◆ **Stored records**:
═══

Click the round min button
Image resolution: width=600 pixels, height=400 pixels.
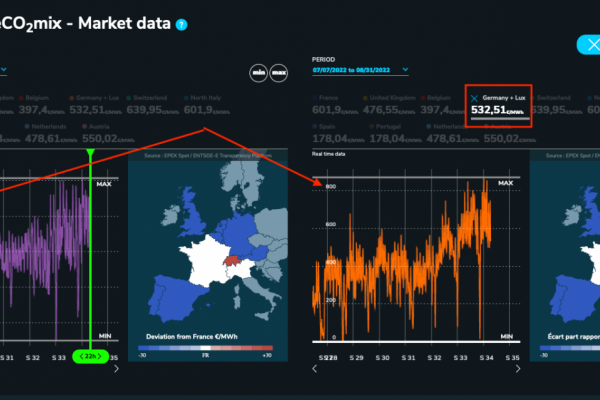point(258,74)
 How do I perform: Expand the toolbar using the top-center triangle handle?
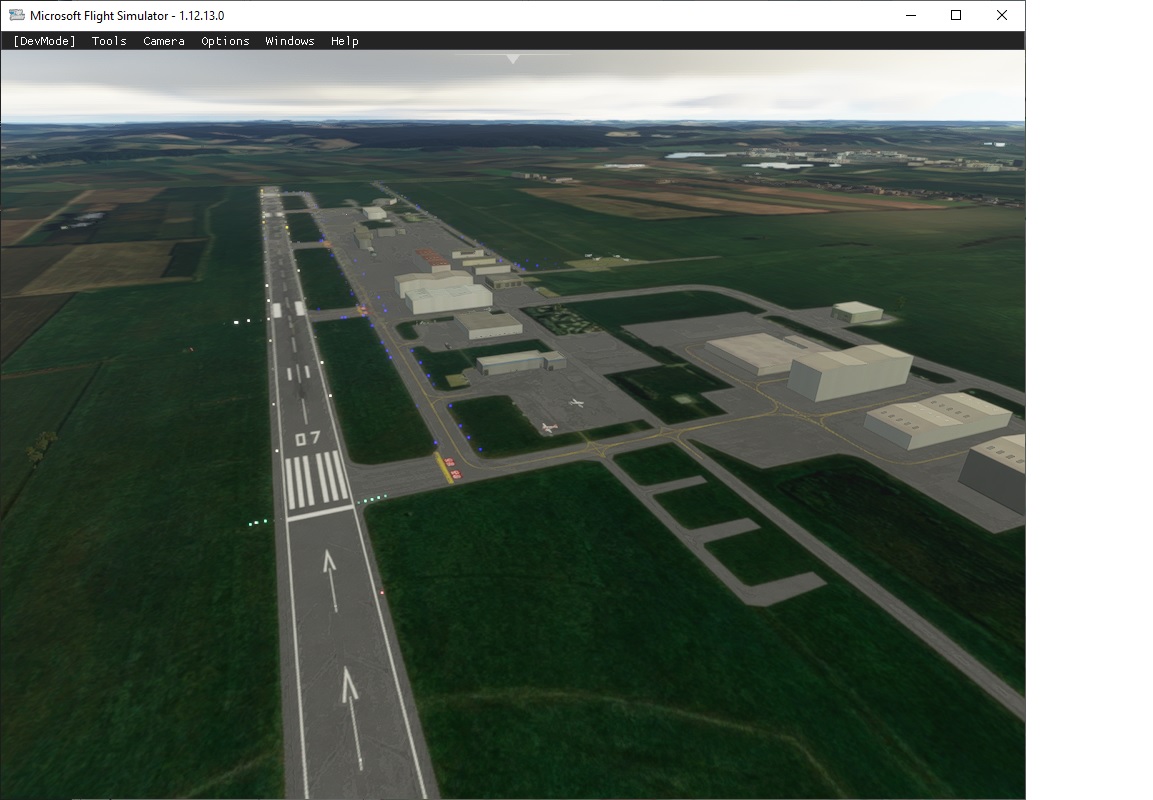click(x=512, y=59)

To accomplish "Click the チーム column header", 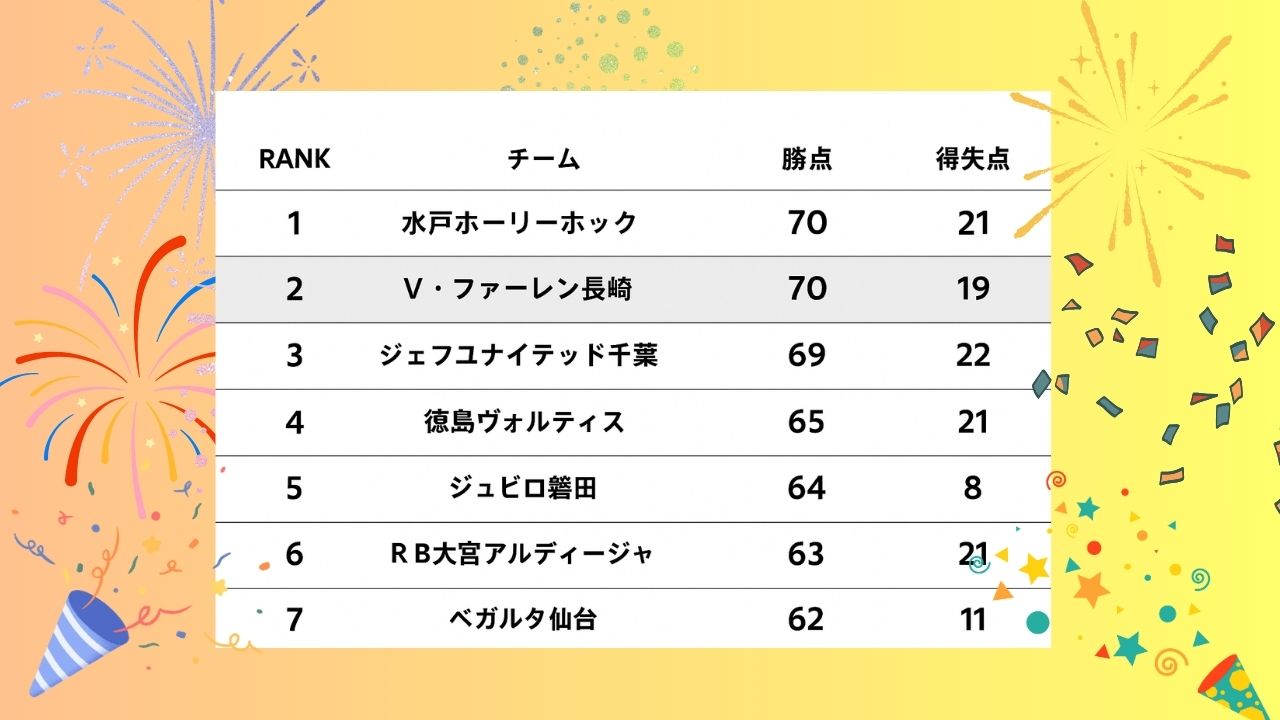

═══

◆ **YOUR INSTRUCTIONS**:
Extract word for word every line from the line that contains "How do I perform: Expand" to the final line of the data, both included, and nothing else; skip the pictures.

◆ **RESULT FOR THIS TASK**:
 How do I perform: Expand the toolbar using the top-center triangle handle?
click(x=512, y=59)

To accomplish "Click the チーム column header", 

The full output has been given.